- _RECORD EXCERPTS_:
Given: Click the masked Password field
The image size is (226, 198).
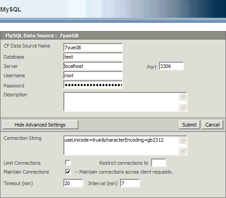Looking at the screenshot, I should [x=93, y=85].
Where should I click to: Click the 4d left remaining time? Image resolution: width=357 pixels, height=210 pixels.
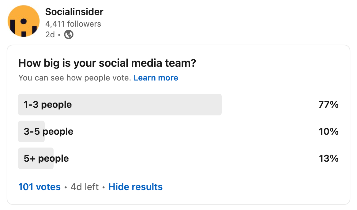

---

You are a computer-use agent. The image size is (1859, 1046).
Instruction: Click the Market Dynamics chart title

- _WORK TO COMPLETE_:
List every line in the items above that contains the word "Click".

- _TASK OUTPUT_:
Given: Click the masked Password field
Where should I click to: Click the 4d left remaining time? Image resolution: width=357 pixels, height=210 pixels.
Instruction: Click the Market Dynamics chart title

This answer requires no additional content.